Text for analysis below:
When Ethics Alarms Don’t Ring AND You’re A Moron: The Roman Colosseum Vandal

First, the moral: Cultural literacy is a life competence obligation both at home and abroad. Now the tale:

I had been planning on a post about the manhunt in Rome for the unethical tourist caught on video carving “Ivan + Hayley 23/6/23” into a brick on a wall of the Colosseum. Authorities went looking for “Ivan;” meanwhile, not only is destruction of natural and historical sites an occasional Ethics Alarms theme, but in this case the video-taker’s conduct was also questionable: he was more interested in taking a viral video than he was in stopping the vandalism.

31-year-old Ivan Danailov Dimitrov was eventually identified by Italian military police officers. They crosschecked “Ivan and Haley”with guests registered in Rome and found that the love-birds had stayed in an Airbnb rental.Then the police they tracked Dimitrov to England. Now he faces between two and five years in prison and a fine up to 15,000 euros, about $16,300.
End of Text for analysis.
Record excerpts below:
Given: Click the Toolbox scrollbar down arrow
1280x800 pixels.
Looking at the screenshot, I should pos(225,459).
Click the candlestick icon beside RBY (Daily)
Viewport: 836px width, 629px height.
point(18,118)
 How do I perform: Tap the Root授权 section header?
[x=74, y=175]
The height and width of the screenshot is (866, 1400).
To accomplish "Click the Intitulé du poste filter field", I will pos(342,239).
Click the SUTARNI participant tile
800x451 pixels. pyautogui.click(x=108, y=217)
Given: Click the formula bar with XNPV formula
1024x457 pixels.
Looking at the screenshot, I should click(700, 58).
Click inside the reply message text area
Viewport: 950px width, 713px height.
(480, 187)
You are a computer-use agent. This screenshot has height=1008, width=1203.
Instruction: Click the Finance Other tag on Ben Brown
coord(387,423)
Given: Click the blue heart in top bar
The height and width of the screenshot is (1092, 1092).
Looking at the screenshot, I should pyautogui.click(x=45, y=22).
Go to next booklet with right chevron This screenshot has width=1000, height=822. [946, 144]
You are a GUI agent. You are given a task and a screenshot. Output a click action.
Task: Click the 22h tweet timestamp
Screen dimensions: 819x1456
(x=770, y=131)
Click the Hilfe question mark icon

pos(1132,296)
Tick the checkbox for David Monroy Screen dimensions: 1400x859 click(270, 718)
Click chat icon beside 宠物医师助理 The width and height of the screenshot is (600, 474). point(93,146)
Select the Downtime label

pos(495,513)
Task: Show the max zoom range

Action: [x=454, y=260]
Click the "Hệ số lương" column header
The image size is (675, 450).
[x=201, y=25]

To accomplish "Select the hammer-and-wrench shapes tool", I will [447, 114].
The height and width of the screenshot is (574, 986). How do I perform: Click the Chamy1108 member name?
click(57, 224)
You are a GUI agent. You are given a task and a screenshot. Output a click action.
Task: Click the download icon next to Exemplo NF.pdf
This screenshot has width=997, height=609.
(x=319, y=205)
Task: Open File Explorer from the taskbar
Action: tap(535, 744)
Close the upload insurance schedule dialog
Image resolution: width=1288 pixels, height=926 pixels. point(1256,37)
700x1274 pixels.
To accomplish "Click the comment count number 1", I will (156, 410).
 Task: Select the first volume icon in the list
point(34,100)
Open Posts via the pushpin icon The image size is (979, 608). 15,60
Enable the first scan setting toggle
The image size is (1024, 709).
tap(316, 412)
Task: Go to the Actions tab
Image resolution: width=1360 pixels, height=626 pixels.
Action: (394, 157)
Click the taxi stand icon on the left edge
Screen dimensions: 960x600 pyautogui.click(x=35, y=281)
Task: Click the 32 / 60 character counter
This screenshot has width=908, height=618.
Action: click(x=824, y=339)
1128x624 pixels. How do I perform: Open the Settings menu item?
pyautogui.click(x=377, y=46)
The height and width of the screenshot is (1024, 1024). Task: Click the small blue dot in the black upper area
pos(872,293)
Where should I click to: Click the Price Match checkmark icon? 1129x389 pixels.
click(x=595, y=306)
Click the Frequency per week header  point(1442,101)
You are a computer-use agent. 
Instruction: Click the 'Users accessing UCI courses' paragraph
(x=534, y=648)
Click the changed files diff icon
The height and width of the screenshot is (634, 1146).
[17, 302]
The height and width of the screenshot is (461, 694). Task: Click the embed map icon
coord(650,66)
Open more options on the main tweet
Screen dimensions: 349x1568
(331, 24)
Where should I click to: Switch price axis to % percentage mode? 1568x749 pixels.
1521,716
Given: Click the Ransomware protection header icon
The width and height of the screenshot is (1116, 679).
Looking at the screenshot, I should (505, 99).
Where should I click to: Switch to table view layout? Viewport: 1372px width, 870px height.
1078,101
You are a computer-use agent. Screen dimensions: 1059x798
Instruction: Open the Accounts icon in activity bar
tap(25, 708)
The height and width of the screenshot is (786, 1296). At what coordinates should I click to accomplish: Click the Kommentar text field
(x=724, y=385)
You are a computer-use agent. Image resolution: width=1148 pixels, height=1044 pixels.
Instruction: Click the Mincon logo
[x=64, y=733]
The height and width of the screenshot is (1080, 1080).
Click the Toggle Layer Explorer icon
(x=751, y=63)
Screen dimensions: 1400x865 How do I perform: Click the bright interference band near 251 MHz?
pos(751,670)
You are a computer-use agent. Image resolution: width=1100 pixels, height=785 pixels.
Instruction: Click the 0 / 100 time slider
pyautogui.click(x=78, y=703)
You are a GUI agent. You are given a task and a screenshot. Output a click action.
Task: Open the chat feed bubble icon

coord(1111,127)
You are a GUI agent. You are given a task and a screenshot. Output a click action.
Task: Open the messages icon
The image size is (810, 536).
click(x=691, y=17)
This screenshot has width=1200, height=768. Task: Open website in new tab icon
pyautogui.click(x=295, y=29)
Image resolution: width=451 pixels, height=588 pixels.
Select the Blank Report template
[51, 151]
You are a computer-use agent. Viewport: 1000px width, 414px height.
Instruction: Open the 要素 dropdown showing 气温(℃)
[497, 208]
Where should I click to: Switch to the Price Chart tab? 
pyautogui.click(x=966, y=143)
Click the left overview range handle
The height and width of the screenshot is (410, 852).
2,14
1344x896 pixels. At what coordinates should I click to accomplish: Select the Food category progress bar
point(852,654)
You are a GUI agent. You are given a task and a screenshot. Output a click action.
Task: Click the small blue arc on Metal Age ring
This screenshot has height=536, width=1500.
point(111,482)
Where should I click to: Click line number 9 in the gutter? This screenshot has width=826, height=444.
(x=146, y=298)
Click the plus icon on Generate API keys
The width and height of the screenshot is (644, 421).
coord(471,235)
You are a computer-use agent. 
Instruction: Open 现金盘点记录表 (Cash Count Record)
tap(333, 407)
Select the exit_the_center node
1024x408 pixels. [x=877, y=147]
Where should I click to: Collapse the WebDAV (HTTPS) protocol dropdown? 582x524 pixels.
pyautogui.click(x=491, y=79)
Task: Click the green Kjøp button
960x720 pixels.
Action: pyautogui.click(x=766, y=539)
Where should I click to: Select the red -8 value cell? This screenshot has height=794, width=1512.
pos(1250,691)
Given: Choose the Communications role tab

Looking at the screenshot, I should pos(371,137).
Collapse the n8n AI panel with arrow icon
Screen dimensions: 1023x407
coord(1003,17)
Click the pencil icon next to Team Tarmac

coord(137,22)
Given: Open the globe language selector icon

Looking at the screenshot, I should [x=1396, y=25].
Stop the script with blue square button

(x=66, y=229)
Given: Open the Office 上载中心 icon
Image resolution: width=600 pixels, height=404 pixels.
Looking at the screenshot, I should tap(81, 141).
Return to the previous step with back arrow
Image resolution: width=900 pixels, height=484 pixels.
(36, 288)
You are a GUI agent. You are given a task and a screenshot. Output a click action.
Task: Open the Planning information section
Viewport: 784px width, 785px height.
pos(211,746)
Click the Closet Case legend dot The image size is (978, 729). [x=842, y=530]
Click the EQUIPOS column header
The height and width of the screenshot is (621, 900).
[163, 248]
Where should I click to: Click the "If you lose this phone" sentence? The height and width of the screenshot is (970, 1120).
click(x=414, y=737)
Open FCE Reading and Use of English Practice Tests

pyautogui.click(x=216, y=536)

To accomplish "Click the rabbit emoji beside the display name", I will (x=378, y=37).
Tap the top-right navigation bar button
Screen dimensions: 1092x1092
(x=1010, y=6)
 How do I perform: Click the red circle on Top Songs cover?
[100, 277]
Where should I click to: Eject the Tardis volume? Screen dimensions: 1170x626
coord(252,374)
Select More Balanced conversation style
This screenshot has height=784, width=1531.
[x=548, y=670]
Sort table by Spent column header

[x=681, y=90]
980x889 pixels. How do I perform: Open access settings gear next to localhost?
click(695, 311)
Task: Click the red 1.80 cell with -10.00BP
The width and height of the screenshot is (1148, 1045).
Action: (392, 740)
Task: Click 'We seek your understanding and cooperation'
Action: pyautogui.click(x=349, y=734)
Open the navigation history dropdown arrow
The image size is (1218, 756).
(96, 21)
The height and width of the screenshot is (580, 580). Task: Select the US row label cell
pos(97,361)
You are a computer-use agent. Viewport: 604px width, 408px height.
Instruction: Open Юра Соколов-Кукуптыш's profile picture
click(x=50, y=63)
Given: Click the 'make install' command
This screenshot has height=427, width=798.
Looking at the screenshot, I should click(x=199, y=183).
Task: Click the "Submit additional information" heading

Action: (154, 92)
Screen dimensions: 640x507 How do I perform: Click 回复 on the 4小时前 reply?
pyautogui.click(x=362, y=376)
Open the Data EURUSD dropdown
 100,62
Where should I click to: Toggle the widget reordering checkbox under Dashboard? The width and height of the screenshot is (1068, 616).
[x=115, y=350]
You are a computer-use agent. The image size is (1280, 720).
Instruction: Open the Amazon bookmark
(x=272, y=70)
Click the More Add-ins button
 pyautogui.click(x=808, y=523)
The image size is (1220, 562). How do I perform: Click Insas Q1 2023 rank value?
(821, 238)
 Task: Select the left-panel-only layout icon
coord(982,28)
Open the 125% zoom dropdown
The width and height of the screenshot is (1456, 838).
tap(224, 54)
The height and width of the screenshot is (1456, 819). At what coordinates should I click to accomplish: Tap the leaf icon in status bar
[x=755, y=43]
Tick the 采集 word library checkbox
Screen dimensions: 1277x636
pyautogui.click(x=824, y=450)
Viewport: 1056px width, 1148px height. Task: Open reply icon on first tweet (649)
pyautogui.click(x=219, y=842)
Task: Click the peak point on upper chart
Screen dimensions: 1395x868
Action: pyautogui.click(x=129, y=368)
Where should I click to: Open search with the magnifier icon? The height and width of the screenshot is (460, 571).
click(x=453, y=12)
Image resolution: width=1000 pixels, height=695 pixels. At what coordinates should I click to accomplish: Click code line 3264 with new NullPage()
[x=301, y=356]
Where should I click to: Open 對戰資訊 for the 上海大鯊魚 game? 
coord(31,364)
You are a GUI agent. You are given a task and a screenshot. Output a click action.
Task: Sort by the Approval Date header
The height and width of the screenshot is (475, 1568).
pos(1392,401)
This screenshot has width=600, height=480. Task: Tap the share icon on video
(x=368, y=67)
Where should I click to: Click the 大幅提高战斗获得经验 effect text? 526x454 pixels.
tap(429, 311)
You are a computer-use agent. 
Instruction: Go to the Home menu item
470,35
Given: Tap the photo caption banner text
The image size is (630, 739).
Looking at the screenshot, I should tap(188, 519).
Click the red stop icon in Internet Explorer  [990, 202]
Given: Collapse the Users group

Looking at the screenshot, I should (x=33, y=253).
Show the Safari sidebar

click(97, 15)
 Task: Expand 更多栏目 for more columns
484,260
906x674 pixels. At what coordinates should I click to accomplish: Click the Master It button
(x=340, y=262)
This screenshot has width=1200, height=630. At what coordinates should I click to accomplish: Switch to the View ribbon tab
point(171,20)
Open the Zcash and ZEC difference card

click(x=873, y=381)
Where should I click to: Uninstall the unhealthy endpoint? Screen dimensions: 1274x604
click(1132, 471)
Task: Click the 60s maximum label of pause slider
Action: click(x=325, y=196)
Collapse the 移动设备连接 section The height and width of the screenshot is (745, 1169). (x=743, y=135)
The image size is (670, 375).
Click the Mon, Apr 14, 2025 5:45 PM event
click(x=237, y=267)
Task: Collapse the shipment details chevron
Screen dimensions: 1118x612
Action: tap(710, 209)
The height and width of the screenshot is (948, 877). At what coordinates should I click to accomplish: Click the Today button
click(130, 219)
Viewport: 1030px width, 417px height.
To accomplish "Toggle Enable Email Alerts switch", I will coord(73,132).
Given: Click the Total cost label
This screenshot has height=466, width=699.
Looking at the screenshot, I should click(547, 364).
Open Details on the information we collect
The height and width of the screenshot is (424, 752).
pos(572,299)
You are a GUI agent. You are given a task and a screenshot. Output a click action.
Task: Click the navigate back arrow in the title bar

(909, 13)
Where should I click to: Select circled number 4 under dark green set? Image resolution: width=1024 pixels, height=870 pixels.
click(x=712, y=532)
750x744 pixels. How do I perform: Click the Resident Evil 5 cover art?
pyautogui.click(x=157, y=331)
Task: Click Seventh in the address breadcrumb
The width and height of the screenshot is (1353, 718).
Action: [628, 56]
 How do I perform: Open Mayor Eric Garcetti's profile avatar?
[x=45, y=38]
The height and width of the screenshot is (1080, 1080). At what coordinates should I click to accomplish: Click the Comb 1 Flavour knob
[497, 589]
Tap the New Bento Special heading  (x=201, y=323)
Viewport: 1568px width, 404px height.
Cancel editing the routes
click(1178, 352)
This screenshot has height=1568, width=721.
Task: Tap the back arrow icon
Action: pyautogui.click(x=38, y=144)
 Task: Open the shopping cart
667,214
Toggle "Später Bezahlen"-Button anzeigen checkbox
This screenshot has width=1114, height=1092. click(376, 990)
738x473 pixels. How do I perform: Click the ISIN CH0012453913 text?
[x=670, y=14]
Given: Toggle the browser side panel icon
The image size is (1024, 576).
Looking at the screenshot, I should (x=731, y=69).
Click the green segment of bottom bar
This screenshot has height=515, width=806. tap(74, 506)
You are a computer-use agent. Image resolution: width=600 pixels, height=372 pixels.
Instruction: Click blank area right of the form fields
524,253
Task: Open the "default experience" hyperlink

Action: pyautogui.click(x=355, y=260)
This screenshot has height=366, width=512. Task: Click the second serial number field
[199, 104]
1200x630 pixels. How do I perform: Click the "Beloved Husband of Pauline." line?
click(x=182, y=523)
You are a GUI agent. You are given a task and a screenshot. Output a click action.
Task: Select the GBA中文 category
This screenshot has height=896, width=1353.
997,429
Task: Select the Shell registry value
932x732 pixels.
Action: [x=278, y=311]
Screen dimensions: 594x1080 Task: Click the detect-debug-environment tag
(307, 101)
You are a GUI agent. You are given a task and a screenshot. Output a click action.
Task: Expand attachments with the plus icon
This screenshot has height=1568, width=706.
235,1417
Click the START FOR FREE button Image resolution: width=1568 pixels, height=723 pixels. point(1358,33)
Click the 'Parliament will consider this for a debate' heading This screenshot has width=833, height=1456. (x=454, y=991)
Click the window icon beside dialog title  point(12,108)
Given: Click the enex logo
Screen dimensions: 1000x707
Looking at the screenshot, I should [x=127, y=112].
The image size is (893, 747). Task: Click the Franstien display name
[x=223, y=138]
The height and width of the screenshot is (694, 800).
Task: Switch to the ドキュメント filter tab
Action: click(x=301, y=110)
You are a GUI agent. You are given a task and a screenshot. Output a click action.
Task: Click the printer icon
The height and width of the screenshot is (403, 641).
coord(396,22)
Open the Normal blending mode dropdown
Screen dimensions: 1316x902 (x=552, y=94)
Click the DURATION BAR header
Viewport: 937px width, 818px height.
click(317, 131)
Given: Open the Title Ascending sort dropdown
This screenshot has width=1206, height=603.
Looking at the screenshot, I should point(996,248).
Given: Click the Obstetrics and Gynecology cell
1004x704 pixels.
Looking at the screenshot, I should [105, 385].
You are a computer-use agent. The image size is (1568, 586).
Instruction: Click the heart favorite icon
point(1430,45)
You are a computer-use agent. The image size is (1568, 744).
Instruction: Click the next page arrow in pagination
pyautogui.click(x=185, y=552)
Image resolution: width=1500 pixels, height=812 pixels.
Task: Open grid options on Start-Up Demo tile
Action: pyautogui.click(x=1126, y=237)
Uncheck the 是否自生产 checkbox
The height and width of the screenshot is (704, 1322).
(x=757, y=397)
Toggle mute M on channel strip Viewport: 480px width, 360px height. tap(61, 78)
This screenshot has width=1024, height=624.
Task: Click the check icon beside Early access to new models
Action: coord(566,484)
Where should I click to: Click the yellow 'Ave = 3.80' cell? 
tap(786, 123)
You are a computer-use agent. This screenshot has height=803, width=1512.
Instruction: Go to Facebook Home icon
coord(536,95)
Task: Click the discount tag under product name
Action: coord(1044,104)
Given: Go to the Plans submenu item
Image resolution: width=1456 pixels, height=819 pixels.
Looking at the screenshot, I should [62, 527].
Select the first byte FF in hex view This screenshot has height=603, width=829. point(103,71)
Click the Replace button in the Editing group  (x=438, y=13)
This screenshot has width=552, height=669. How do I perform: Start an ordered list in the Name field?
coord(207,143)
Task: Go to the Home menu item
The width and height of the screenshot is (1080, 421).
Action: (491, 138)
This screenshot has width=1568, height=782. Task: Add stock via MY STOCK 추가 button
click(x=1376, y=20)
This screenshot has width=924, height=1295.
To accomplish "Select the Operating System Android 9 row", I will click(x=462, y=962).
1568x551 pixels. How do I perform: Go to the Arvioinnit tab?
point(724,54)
End of Record excerpts.
▶ **Assigned task 1**
According to the Colosseum vandal post, how much prison time does Dimitrov face?
▶ **Assigned task 2**
Echo everything in the Colosseum vandal post from "I had been planning" down to "stopping the vandalism.".

▶ **Problem solution 1**
Between two and five years.

▶ **Problem solution 2**
I had been planning on a post about the manhunt in Rome for the unethical tourist caught on video carving “Ivan + Hayley 23/6/23” into a brick on a wall of the Colosseum. Authorities went looking for “Ivan;” meanwhile, not only is destruction of natural and historical sites an occasional Ethics Alarms theme, but in this case the video-taker’s conduct was also questionable: he was more interested in taking a viral video than he was in stopping the vandalism.